● PROBLEM REQUIREMENTS: Take the line containing "Screen dimensions: 556x368" through the last line of the data and retype those lines exactly. Pictures do not belong in the copy.

Dataset entries
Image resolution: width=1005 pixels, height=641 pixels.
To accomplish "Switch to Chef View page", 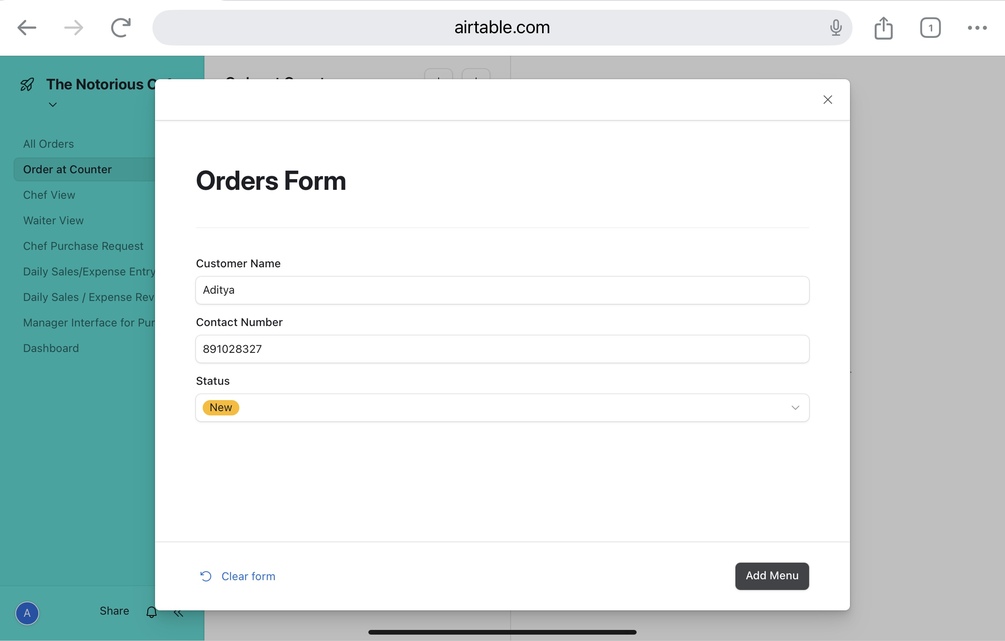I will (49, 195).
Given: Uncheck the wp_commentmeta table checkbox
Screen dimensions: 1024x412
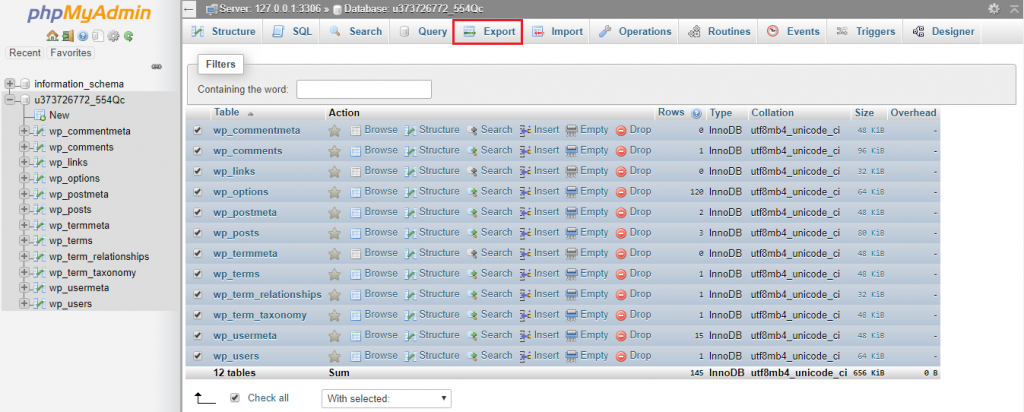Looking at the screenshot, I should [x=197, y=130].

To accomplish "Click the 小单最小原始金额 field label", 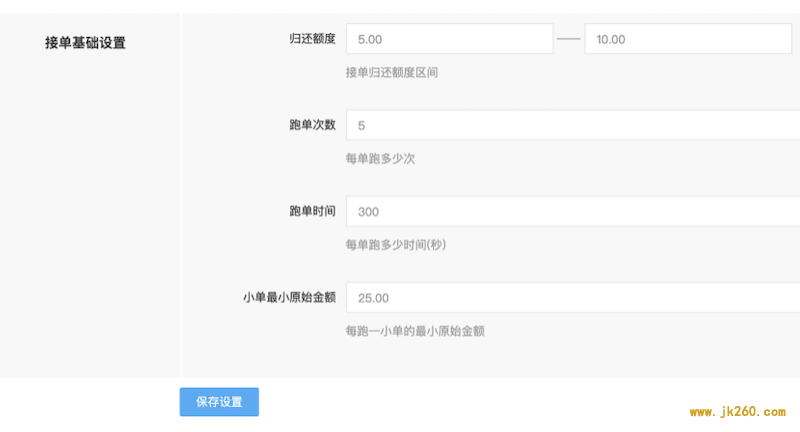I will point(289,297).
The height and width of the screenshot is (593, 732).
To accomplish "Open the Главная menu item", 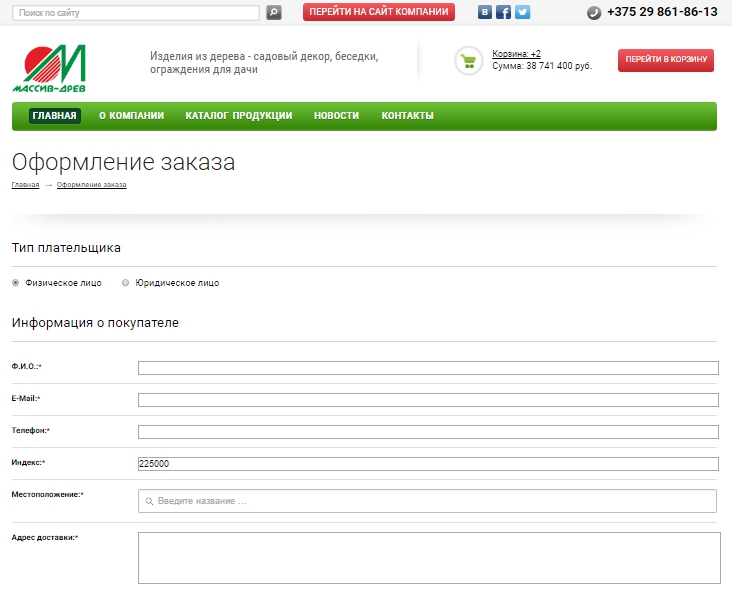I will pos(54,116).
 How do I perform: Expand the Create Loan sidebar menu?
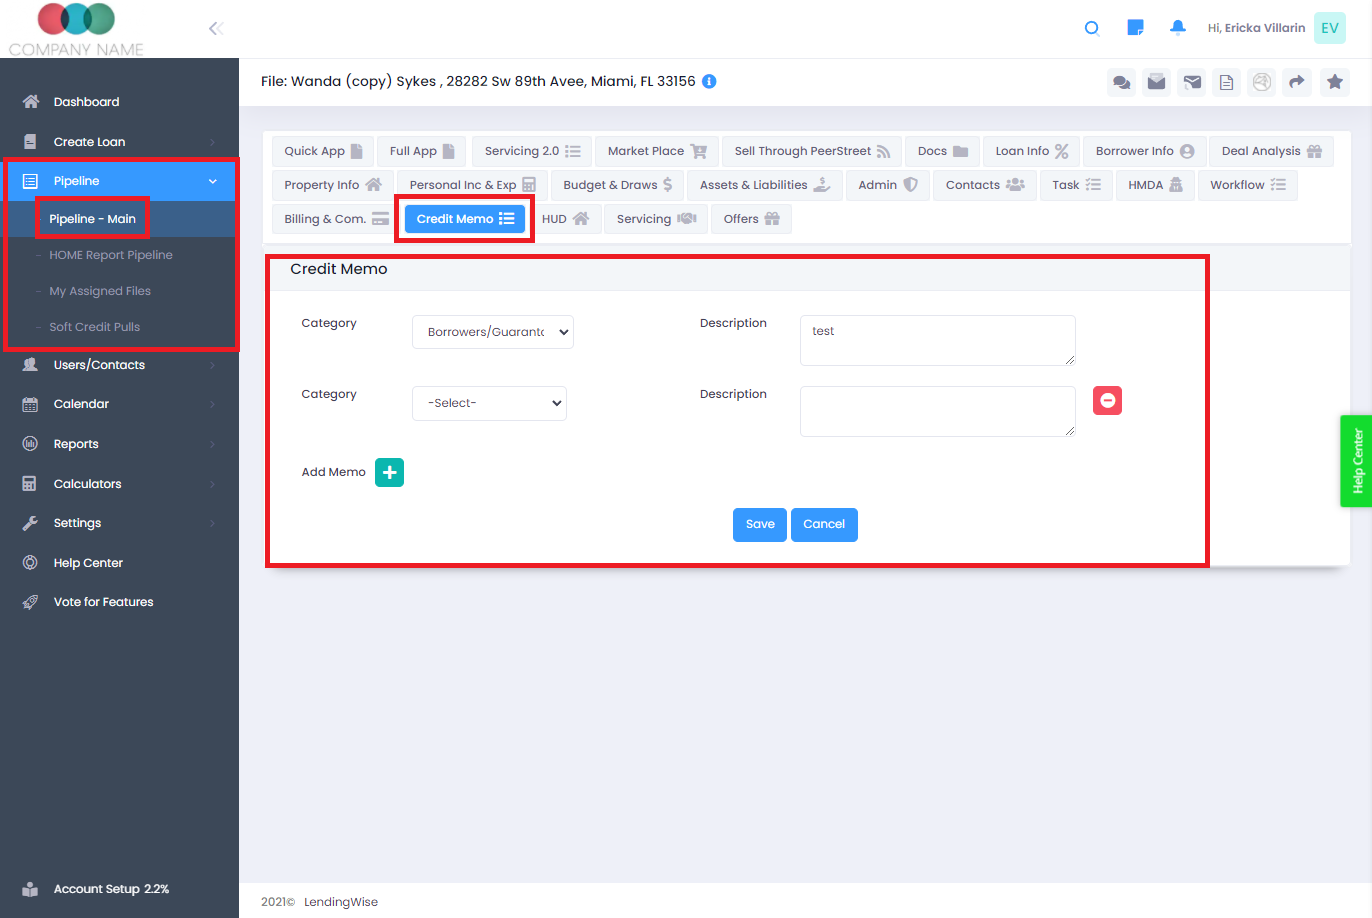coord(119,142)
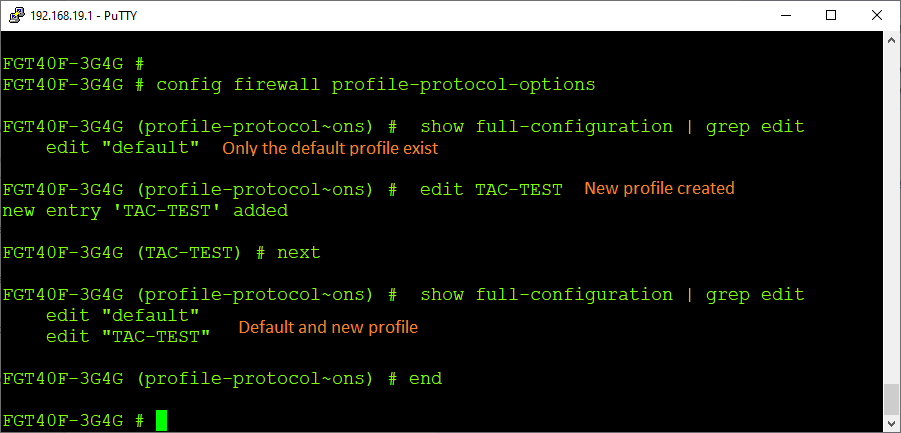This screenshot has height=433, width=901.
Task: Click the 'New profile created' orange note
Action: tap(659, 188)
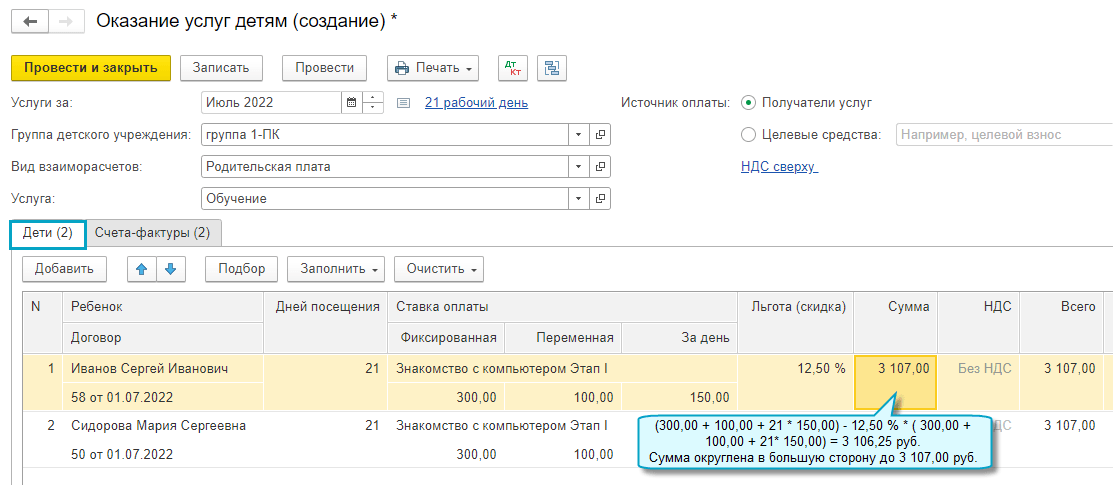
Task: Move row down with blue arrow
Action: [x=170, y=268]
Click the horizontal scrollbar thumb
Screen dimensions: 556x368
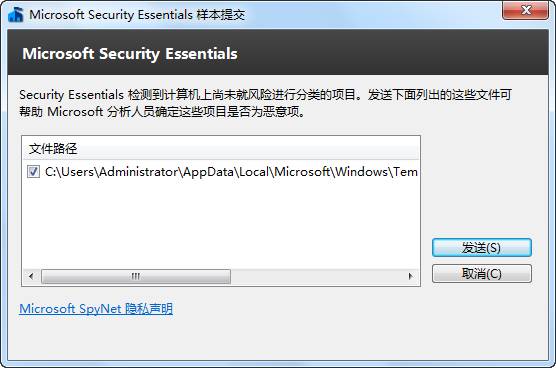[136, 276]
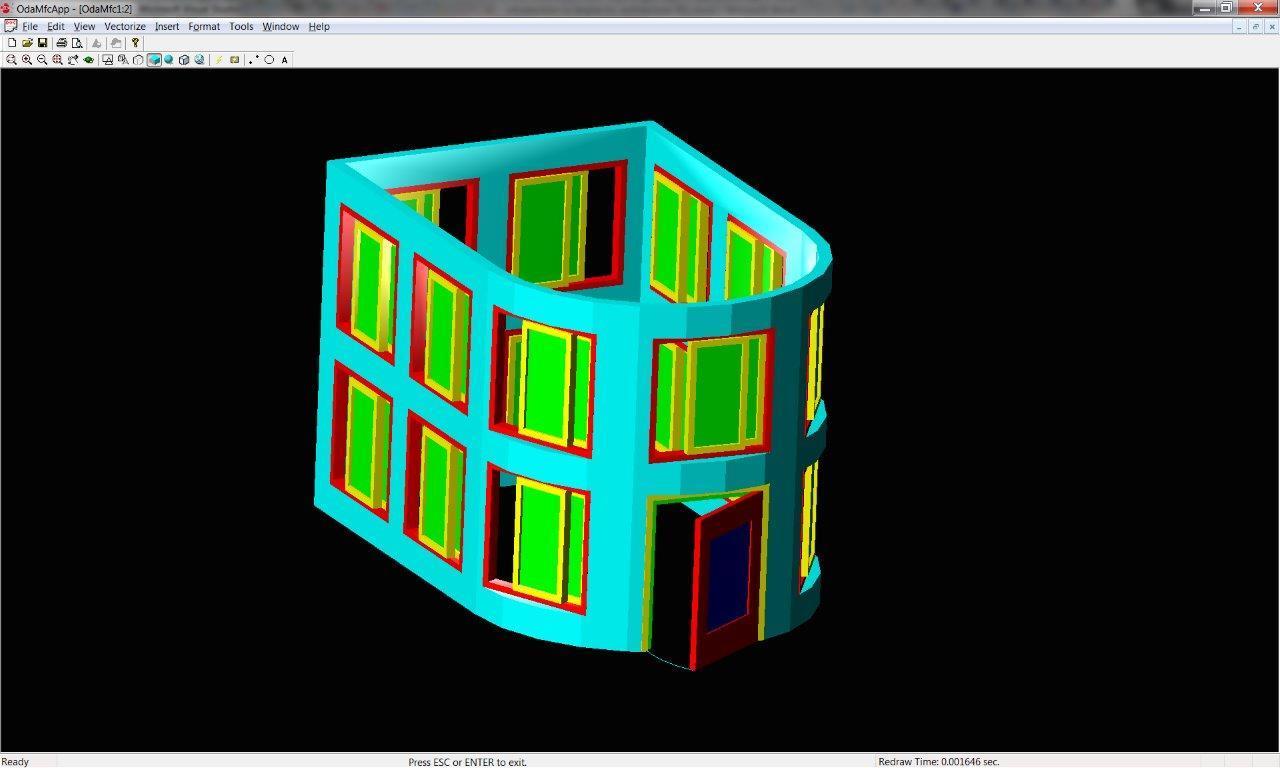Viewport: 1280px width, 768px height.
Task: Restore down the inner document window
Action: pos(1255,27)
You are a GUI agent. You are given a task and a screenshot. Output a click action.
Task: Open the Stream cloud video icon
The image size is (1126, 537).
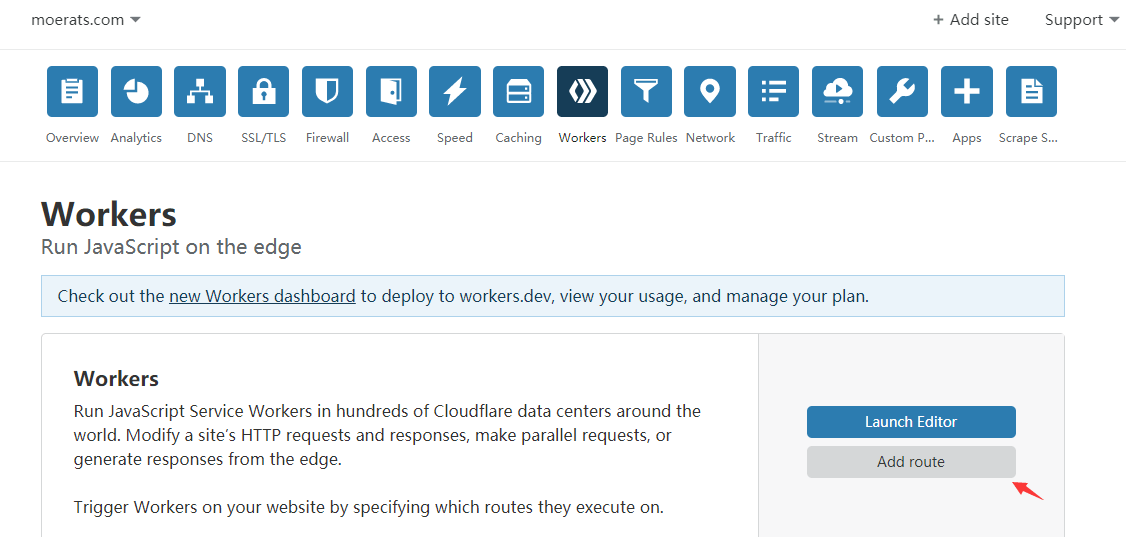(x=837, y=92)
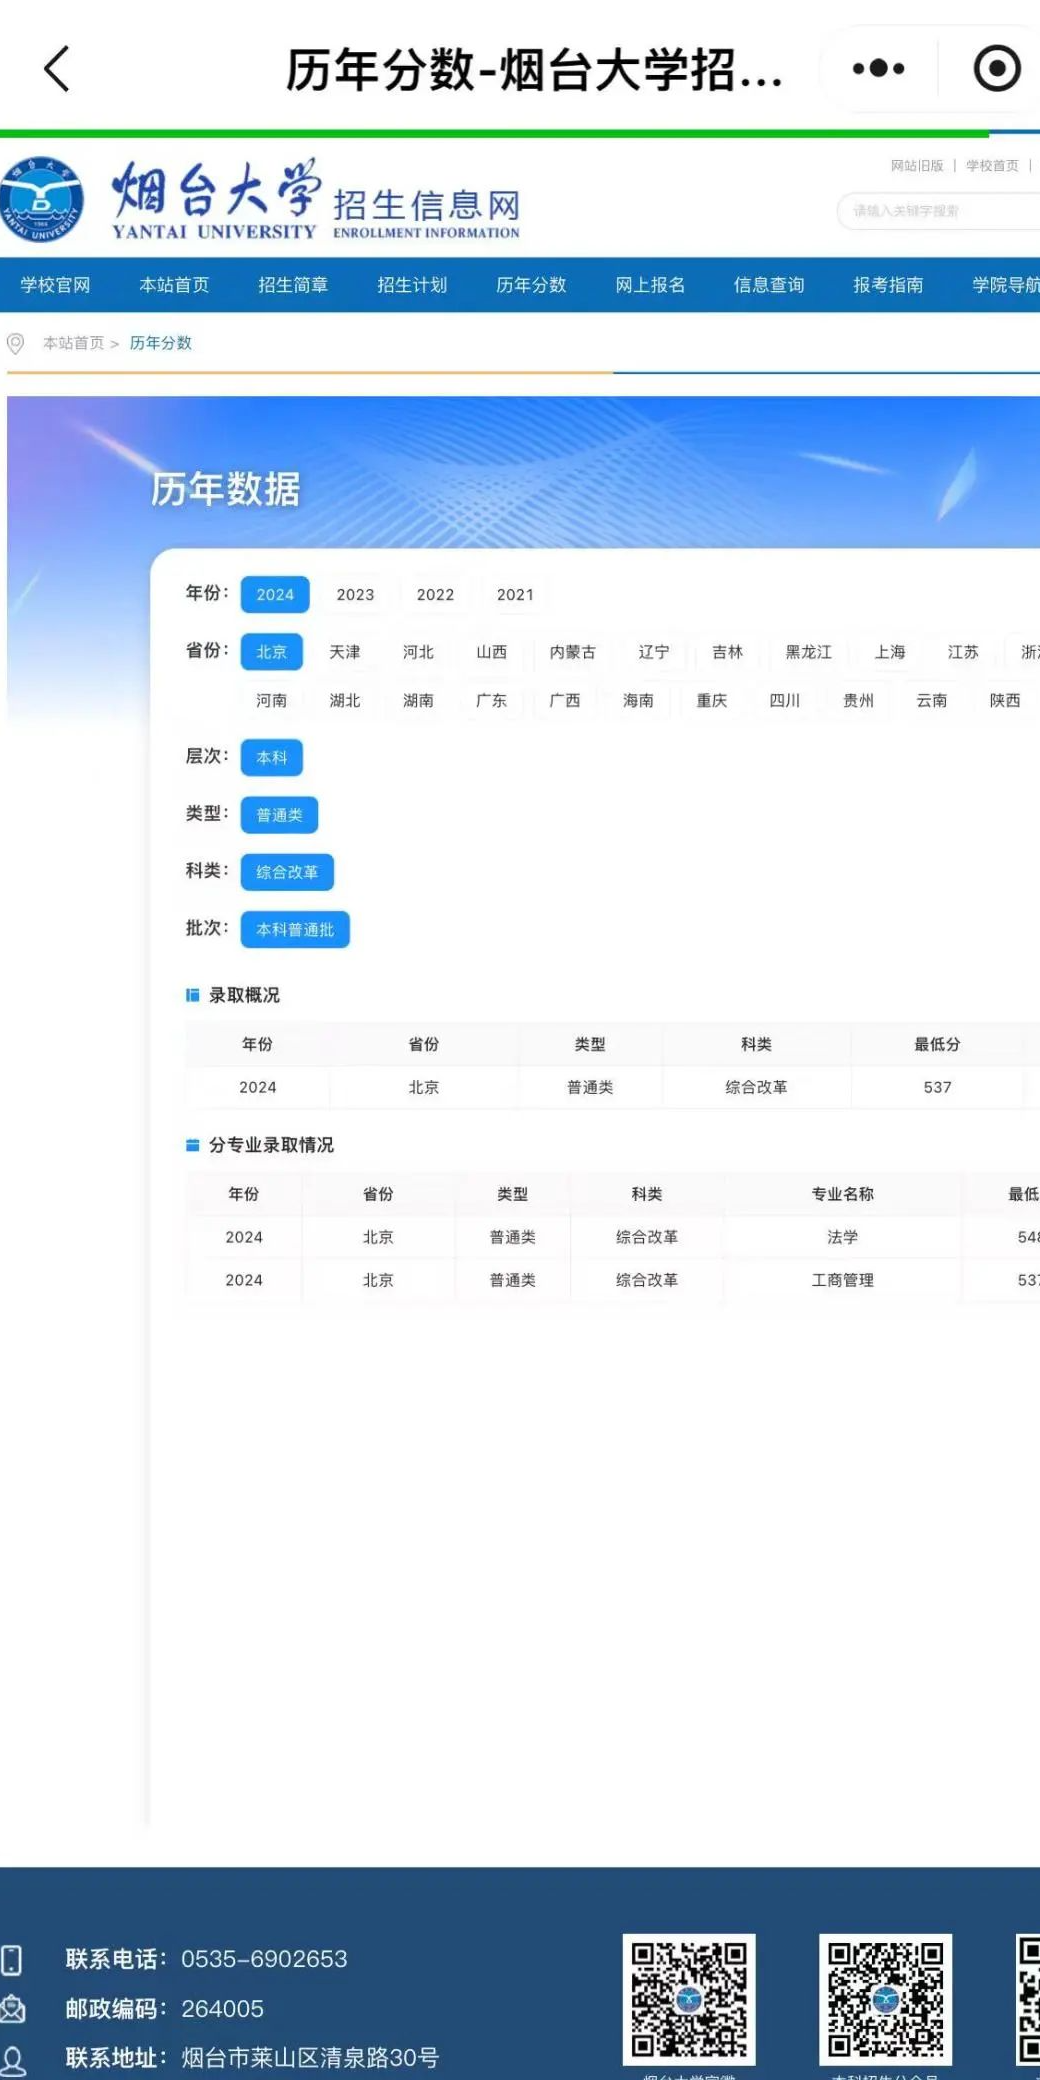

● TASK ANSWER:
Screen dimensions: 556x368
[136, 276]
Viewport: 1280px width, 768px height.
Task: Restore down the inner document window
Action: pos(1255,27)
You are a GUI agent. You are given a task and a screenshot. Output a click action.
Task: Open the Stream cloud video icon
The image size is (1126, 537).
(x=837, y=92)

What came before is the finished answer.